December 7, 1941 – Pearl Harbor Day

When the USS Redwood arrived at the Navy Yard in Portsmouth, New Hampshire, in early December of 1941, it was slated to be fitted out with some additional equipment—sound gear, radar, depth charges—military gear the ship builder in Ohio hadn’t been able to provide, and even some non-military gear—including a washing machine. From Portsmouth its order were to report to the 10th naval District Headquarter in Puerto Rico. San Juan.

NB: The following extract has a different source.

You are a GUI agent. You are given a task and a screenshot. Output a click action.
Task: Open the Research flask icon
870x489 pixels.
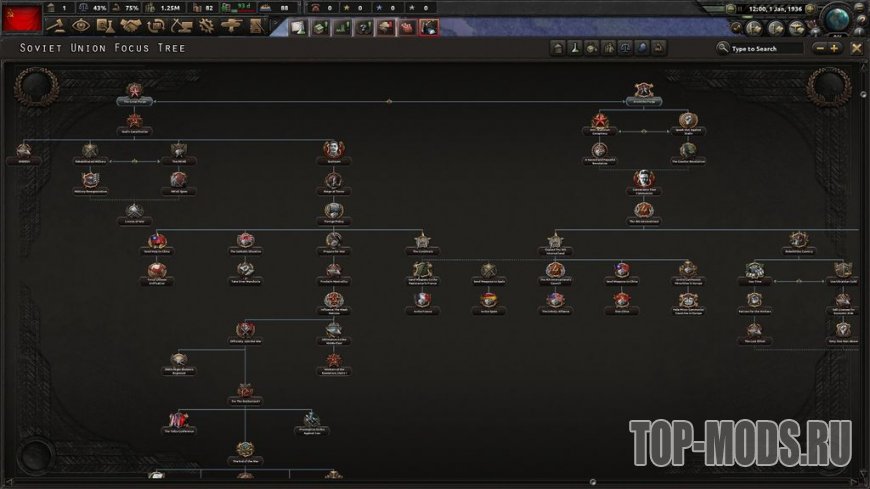[x=105, y=26]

“It was a Sunday,” Joe recalls, “but I don’t remember going to Mass that day. I don’t remember a Mass in the Navy Yard, and I don’t remember going into town to go to church. So apparently I didn’t. But anyways, that afternoon, I was down in the compartment having a nap. I always slept whenever I could.” (We know that by now, don’t we?) “And some of the fellas were up in the mess compartment, and they had a radio. You know how it is—three or four guys, just sitting around listening to the radio on a Sunday afternoon. And then the news came. Shorty Horton, (this little short guy—I don’t know how he ever got into the Navy, he was so short) came down and woke me up. He said, ‘Hey, the Japs attacked Pearl Harbor.’”

And I said, “Are they here?”

He said, “No. Pearl Harbor.”

“I said, ‘Aaah, don’t bother me… Let me sleep.’ Well, of course, then it sunk in. I leaped outta the sack. Up the ladder I went, into the mess compartment; the guys were listening to the radio. And the Captain was there, and I said, ‘Hey, Captain, we’re at war!’

The Captain nodded.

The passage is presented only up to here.